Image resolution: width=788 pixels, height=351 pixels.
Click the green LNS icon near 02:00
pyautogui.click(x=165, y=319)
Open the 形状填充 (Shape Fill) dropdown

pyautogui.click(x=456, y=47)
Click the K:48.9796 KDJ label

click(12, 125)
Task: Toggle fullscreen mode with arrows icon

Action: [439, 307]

...

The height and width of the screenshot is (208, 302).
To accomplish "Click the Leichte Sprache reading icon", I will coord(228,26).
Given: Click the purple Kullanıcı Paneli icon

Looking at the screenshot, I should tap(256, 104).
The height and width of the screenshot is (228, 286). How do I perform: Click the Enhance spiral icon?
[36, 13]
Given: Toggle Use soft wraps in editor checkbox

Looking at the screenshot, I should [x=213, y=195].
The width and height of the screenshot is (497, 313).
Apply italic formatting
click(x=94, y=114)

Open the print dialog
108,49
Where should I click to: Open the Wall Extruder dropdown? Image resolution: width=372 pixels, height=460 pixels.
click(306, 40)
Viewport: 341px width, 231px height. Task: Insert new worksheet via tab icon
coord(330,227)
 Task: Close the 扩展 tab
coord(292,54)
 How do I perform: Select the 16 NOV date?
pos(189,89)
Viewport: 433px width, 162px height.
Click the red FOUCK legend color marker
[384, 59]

• _What to work on_
Can you repeat, word for word, every line above from the one containing "The height and width of the screenshot is (228, 286)." down to the one containing "The width and", including both?

• _Result for this task_
The height and width of the screenshot is (228, 286). How do I perform: Click the Enhance spiral icon?
[36, 13]
Given: Toggle Use soft wraps in editor checkbox

Looking at the screenshot, I should [x=213, y=195].
The width and height of the screenshot is (497, 313).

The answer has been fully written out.